When performing an OBPM (office blood pressure measurement with provider in the room can be electric) at what number would you be concerned for hypertension?

A

if OBPM is measured at 140/90 or greater than you need to perform Ambulatory Blood Pressure Monitoring (ABPM wears device for 24 hr period) or Home blood pressure monitoring (self monitors twice. daily)

OR if the AOBP is greater than 135/80 (this is where the provider leaves the room while BP is being measured)

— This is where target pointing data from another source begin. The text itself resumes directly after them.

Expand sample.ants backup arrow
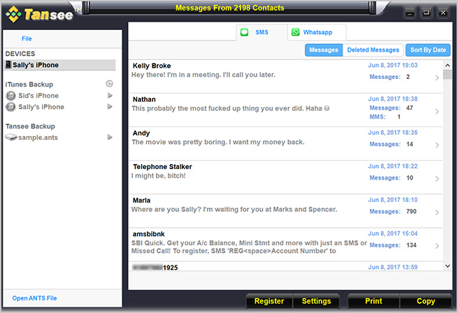Screen dimensions: 458x313 (x=110, y=138)
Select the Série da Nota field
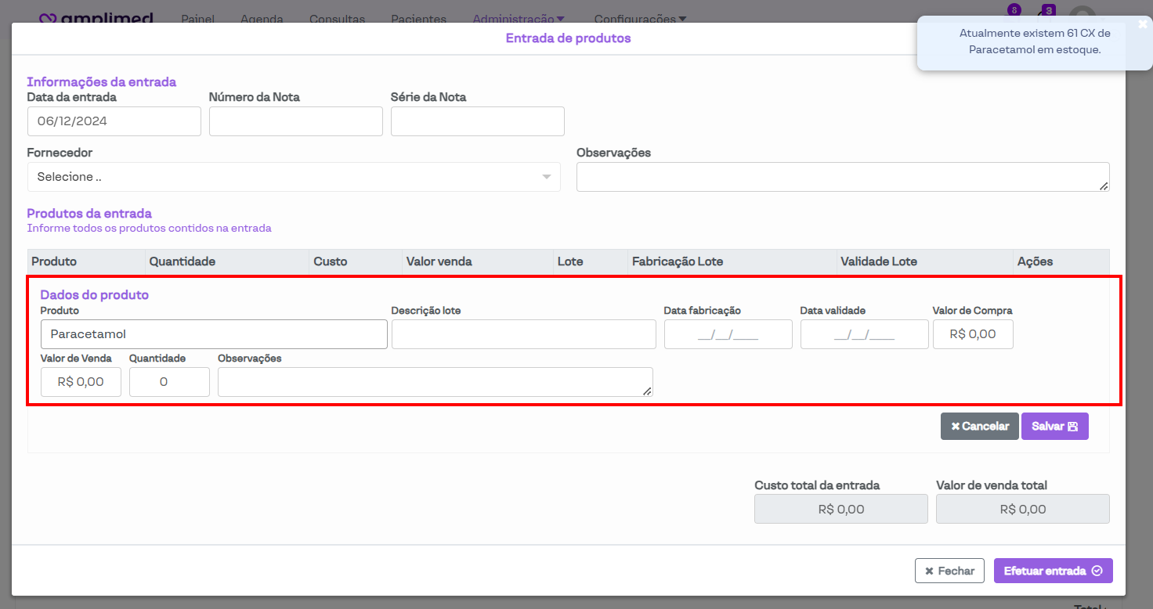1153x609 pixels. point(477,121)
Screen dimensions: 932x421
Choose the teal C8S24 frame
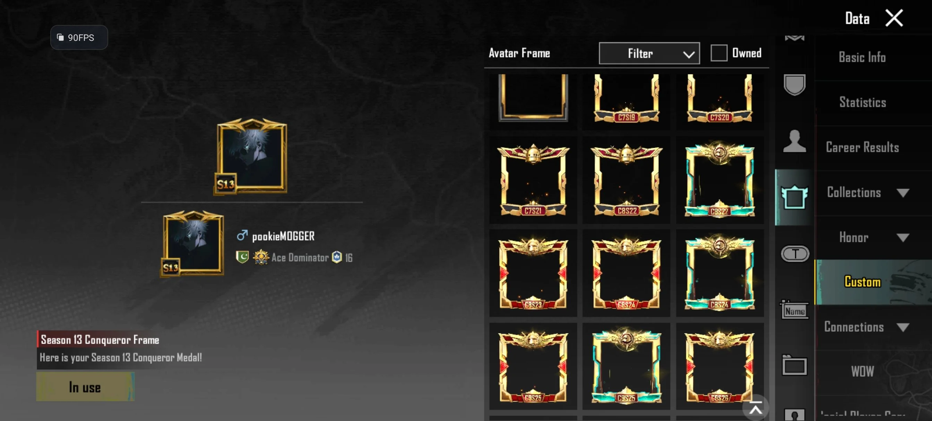pyautogui.click(x=720, y=273)
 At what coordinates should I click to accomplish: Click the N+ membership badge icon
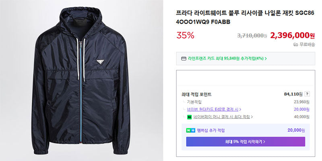pos(190,130)
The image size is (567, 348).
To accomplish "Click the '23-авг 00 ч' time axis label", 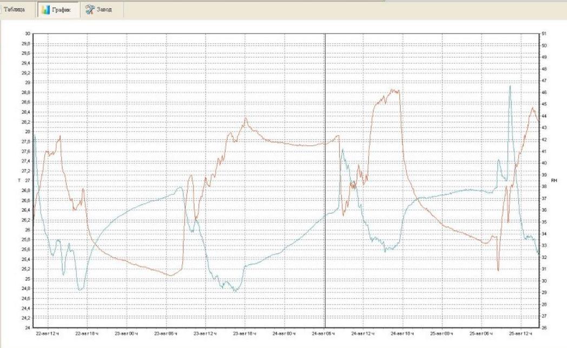I will (127, 334).
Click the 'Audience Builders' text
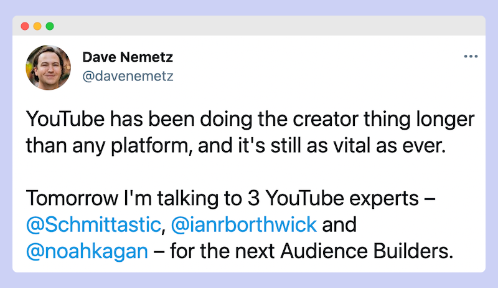 tap(367, 251)
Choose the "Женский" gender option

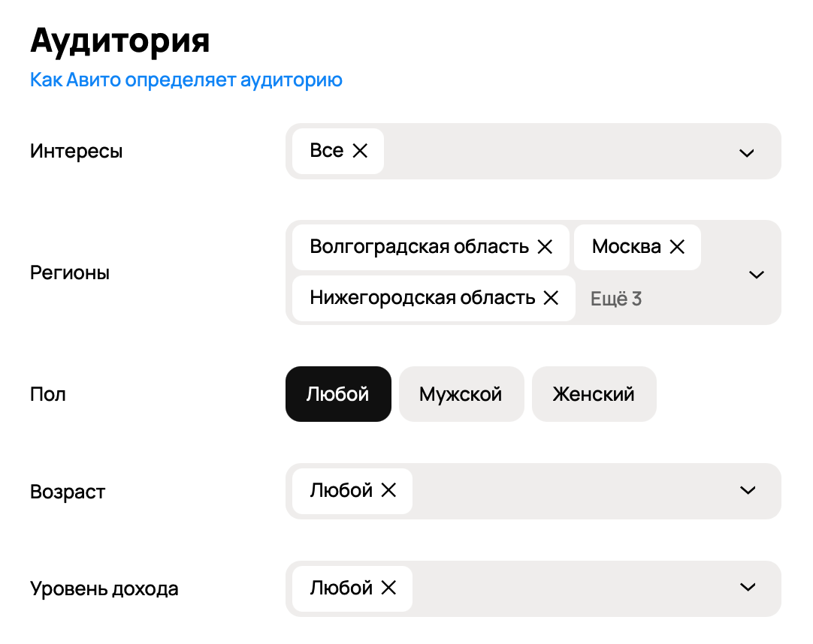(x=594, y=393)
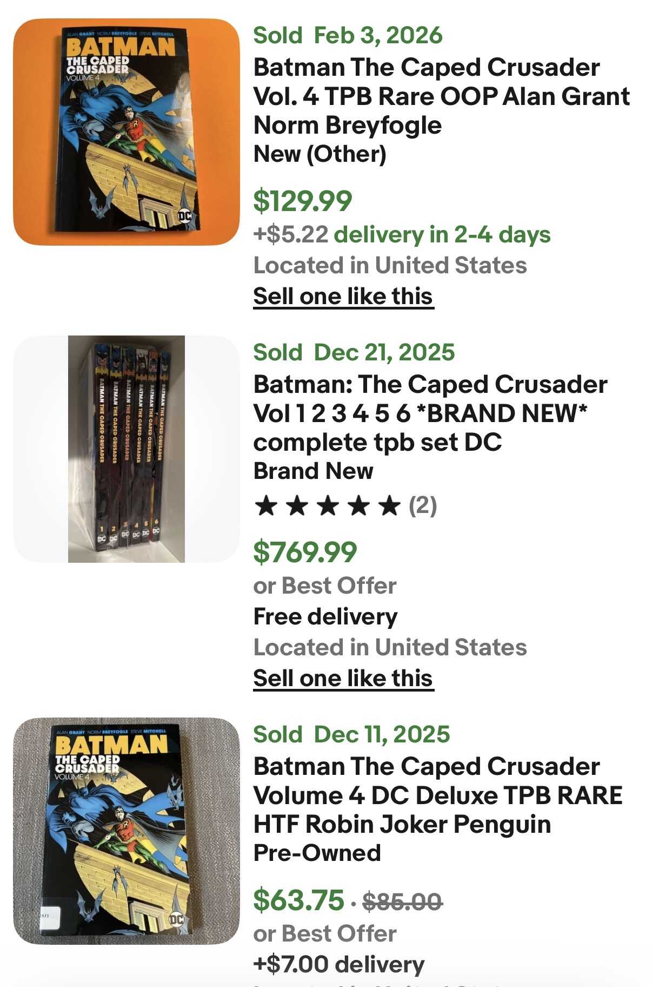Screen dimensions: 652x987
Task: Tap the $769.99 sold price
Action: [x=305, y=552]
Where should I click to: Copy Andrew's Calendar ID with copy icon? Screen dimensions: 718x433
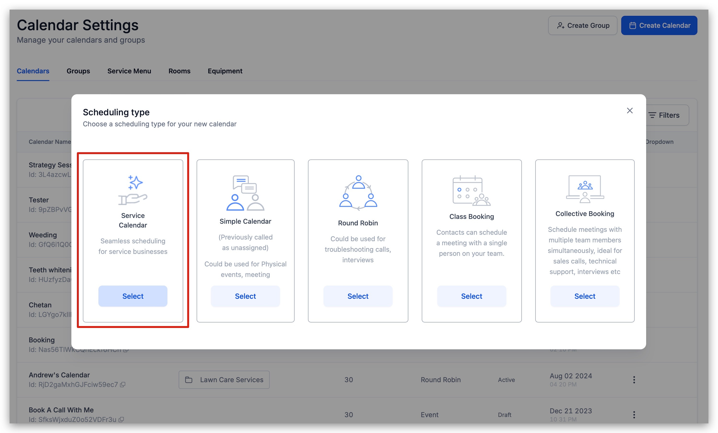tap(123, 385)
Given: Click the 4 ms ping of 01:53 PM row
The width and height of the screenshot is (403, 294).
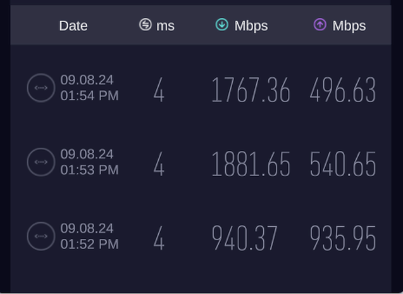Looking at the screenshot, I should point(159,164).
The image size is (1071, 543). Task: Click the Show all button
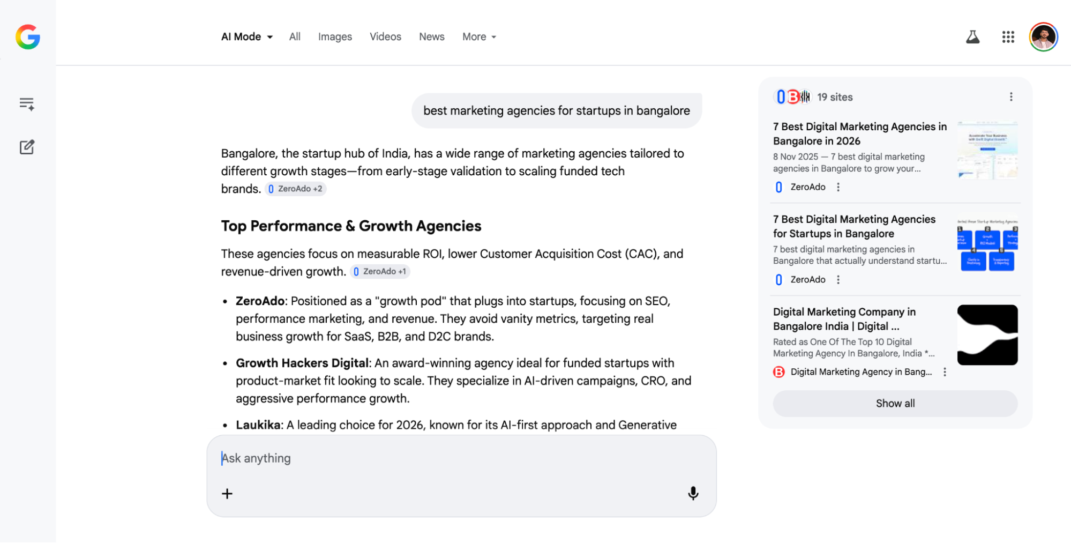pyautogui.click(x=895, y=403)
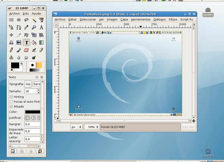Select the Rectangle Select tool
This screenshot has height=162, width=224.
[x=11, y=20]
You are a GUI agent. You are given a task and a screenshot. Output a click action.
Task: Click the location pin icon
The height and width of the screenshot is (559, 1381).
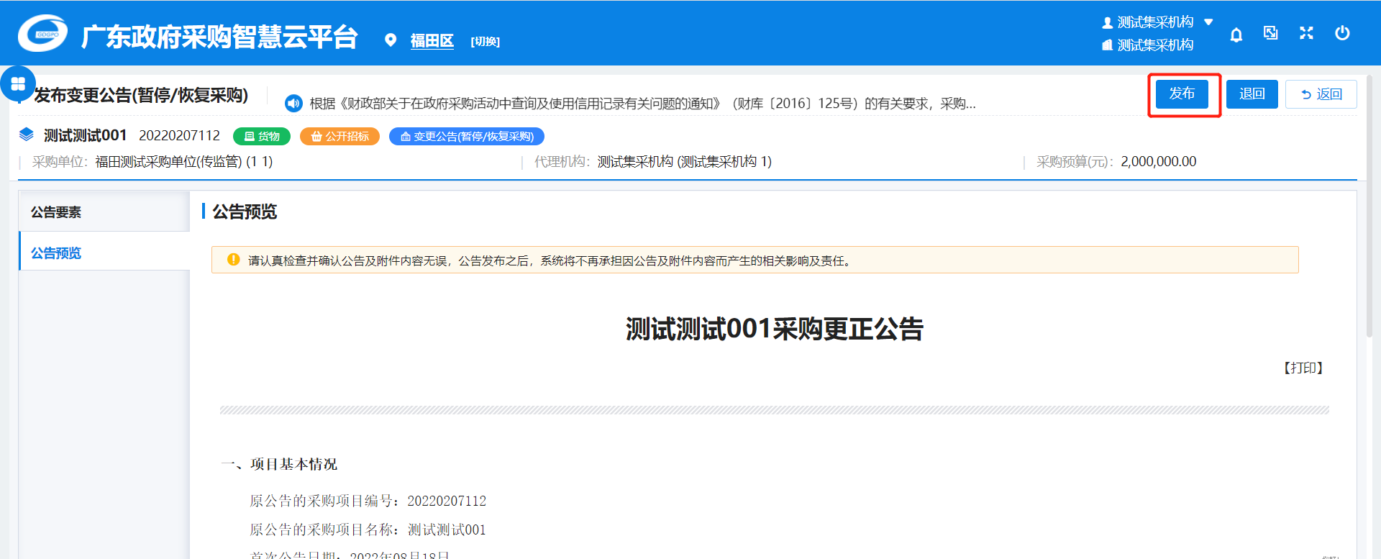[x=391, y=40]
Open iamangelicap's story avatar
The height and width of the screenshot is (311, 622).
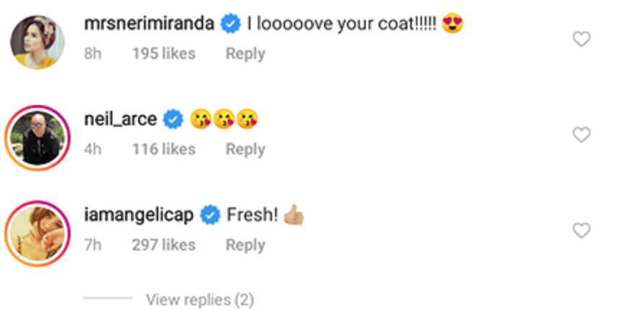coord(37,233)
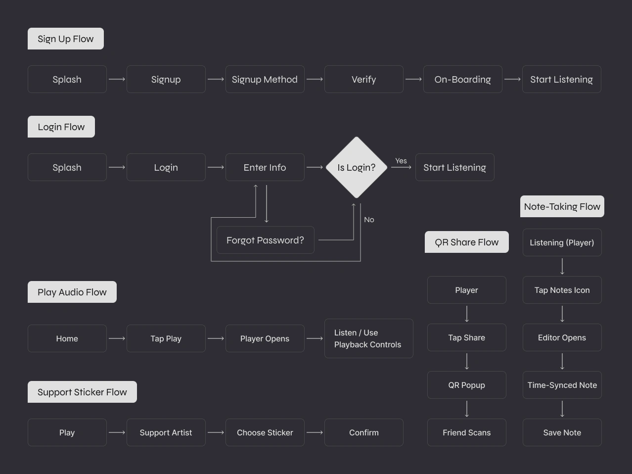The width and height of the screenshot is (632, 474).
Task: Click the Support Sticker Flow label
Action: tap(82, 392)
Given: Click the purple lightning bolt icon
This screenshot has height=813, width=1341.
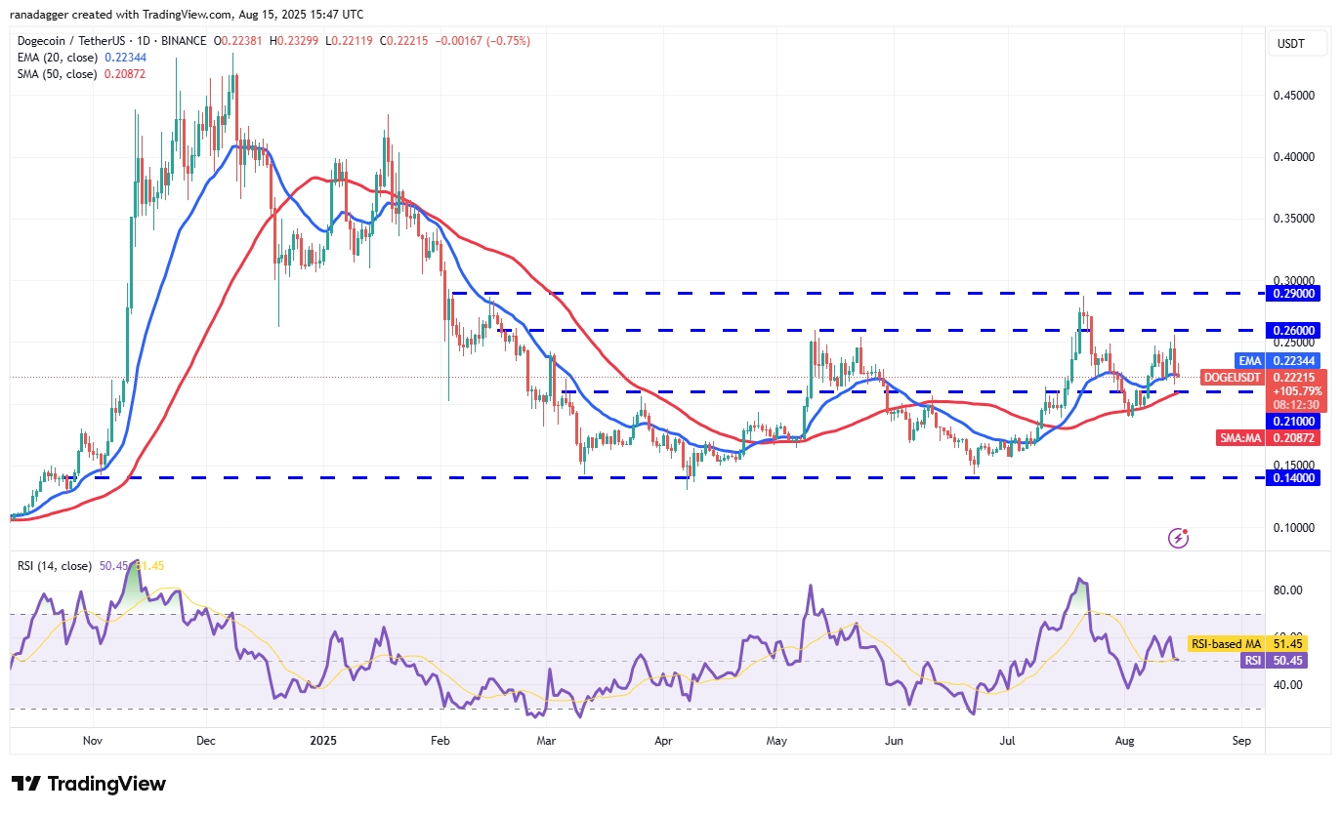Looking at the screenshot, I should (1179, 538).
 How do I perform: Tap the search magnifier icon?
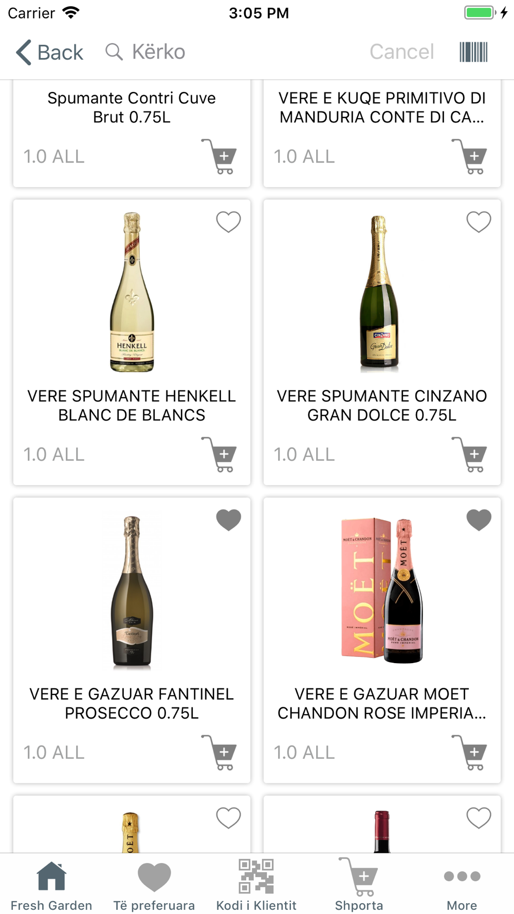coord(114,52)
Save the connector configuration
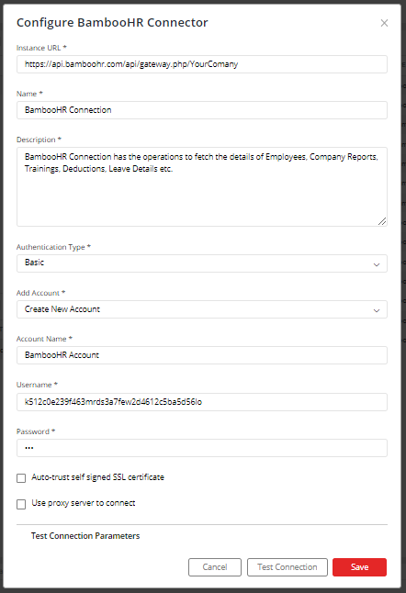This screenshot has width=406, height=593. tap(359, 567)

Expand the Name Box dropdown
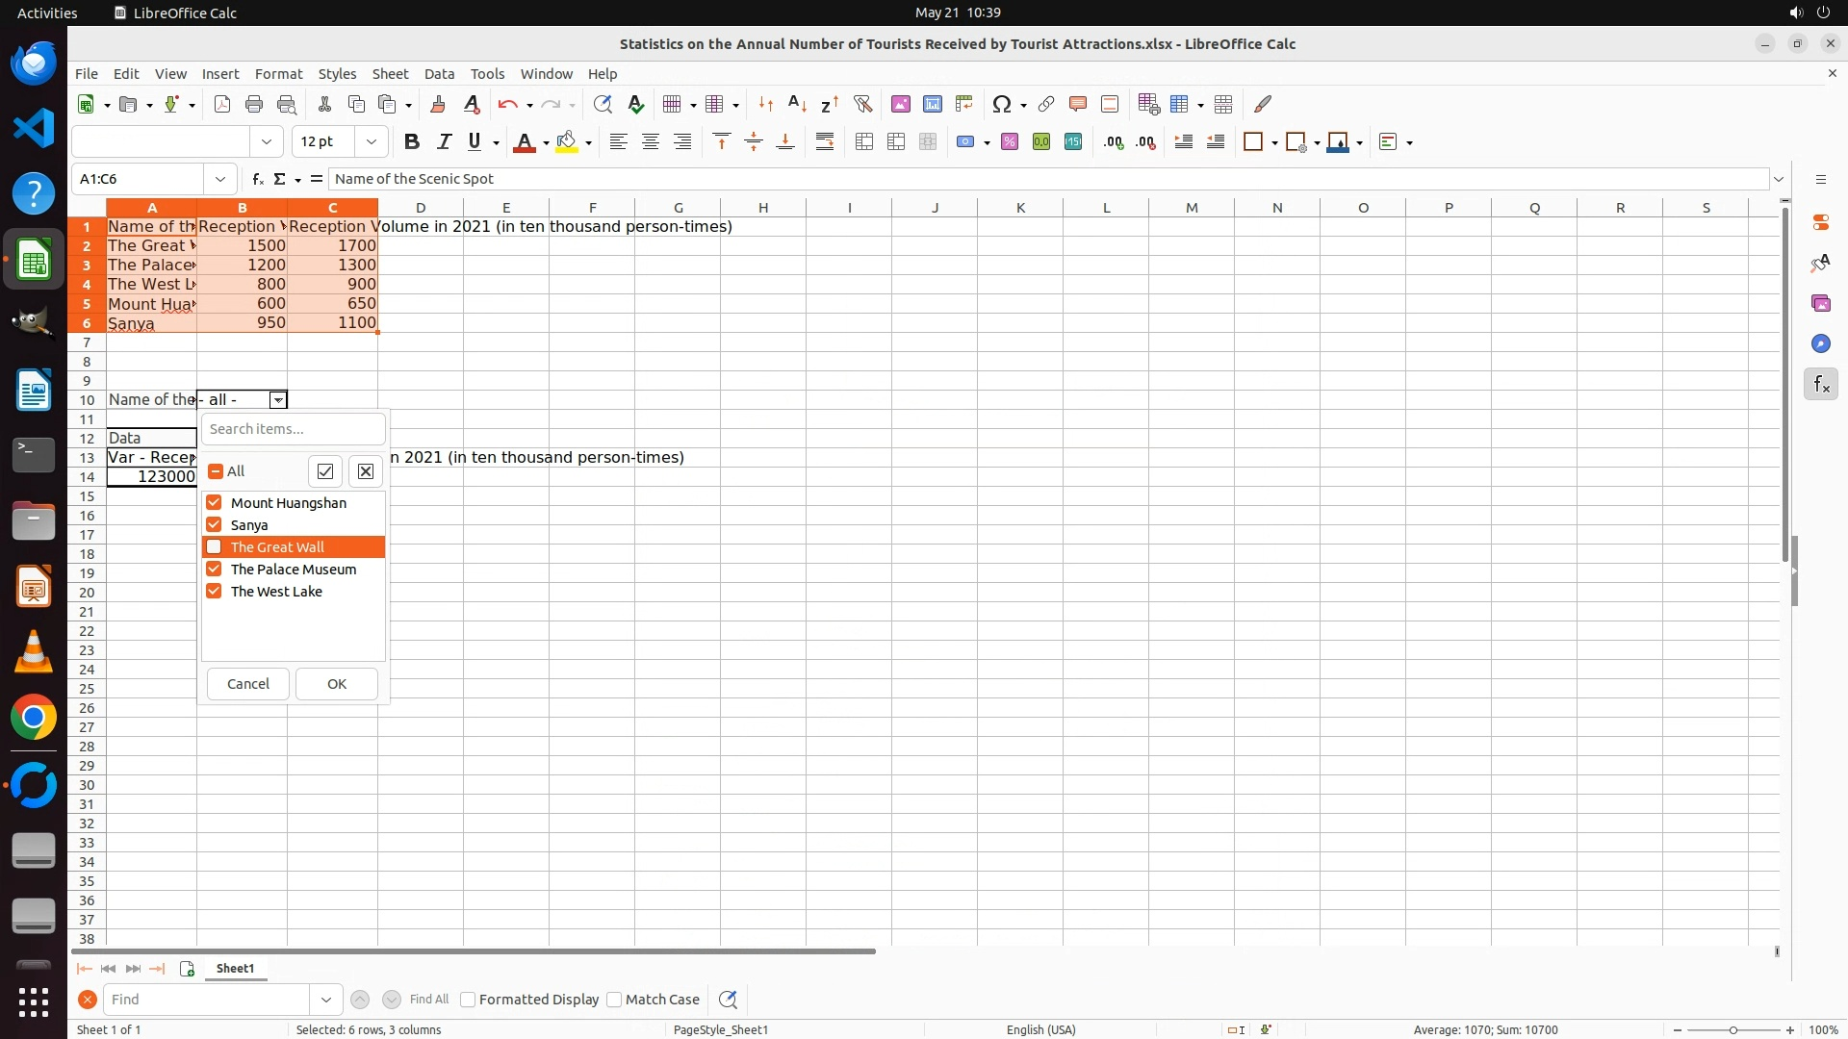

if the mean is greater than 135/80 then you may diagnose the patient with HTN

remember you wouldnt start medication unless they were 160/100 OR have risk factors like DM

21
Q

When treating hypertension based on a patient’s illness when would you use Diuretics and list them

A

Diuretics would be used as first line in patients who have diabetes with no kidney issues OR in individuals with Cerebral vascular accident hx like a stroke OR to as combo therapy to treat CHF

with CVA hx you would combine Thiazide with ACE-I

examples include: Thiazide (hydrochlorothiazide) , chlorthalidone, indapamide, spironolactone

22
Q

Patients who have HTN and hx of CVA (stroke) what first line meds would you start them on?

A

combo ACE-i and Diuretic (thiazide)

23
Q

in which comorbidities are ACE-Inhibitors used as first line to treat HTN?

A
  1. DM with or without kidney issues
  2. Coronary Artery Disease (heart injury due to cholesterol build up)
  3. Prior- MI
  4. CHF (with b-blocker, and maybe diuretic)
  5. CVA (with thiazide)
24
Q

in which comorbidities are ARB used as first line to treat HTN?

A
  1. DM w/without kidney issues
  2. CAD
  3. CHF
  4. CVA

** note the difference is that it wouldn’t be first line to treat prior MI that would be ACE

25
Q

in which comorbidities are Beta-blockers used as first line to treat HTN?

A

Patients less than 60
Stable angina
Prior- MI

26
Q

in which comorbidities are Long acting- CCB used as first line to treat HTN?

A
  1. DM without nephropathy
  2. Stable Angina
27
Q

what are some examples of ACE-I

A

meds that end in “pril”

Ramipril

28
Q

what are some examples of ARBs?

A

meds that end in “TAN”

valsrtan

29
Q

what are some examples of long acting calcium channel blockers?

A

meds that end in PINE

amlodiPINE
FelodiPINE

30
Q

what are some examples of beta blockers?

A

meds that end in OLOL

31
Q

what medication has a side effect of cough?

A

ACE-Inhibitors these are used to treat HTN and end in PRIL

32
Q

What HTN medications can cause hyperkalemia and hypokalemia?

A

Hyperkalemia ACE-i and ARB

hypo - Thiazide

33
Q

what HTN medication would you try to avoid in someone who has ashtma?

A

Betablockers as it can cause bronchoconstriction

34
Q

What is the drug of choice for secondary stroke prevention ?

A

Antiplatlet agents = ASA

35
Q

when would you use the antiplatlet clipidogrel over ASA for secondary prevention of stroke/TIA?

A

generally first line ASA, and you may use clipidogrel if patient has allergy to ASA

You may combine both ONLY in the acute setting 21-30 days, NOT in long term!

36
Q

Why is Dipryidamole/ASA used as a second line option for secondary prevention of stroke/TIA

A

DIpryidamole/asa antiplatlets are technically superior to just ASA but it has to be taken twice daily and it causes headaches

therefore patients are les compliant on this medication compared to ASA

37
Q

when would you choose antiplatlet over anticoagulants for secondary prevention of stroke?

A

it depends on the etiology of the stroke

if the stroke is cardioembolic (MI, Cardiac valve problems, arrythmia, a fib, prosthetic cardiac valves) then you would select anticoagulant

if the stroke is not related to a cardiac specific issue listed above you would select antiplatlet

38
Q

secondary stroke prevention during pregnancy

A

warfarin (anticoagulant) is teratogenic so avoid

first choice anticoagulant would be: low molecular weight heparin

First choice antipatlet: ASA low dose

39
Q

how often/when is dyslipidemia screened for?

A

every five years for individuals older than 40 OR anyone with risk factors

40
Q

how often do you screen for diabetes?

A

anyone greater than 40 done every 3 years OR those with risk factors can be done earlier

41
Q

Would you use compression stocking in an individual with pre-existing peripheral vascular disease?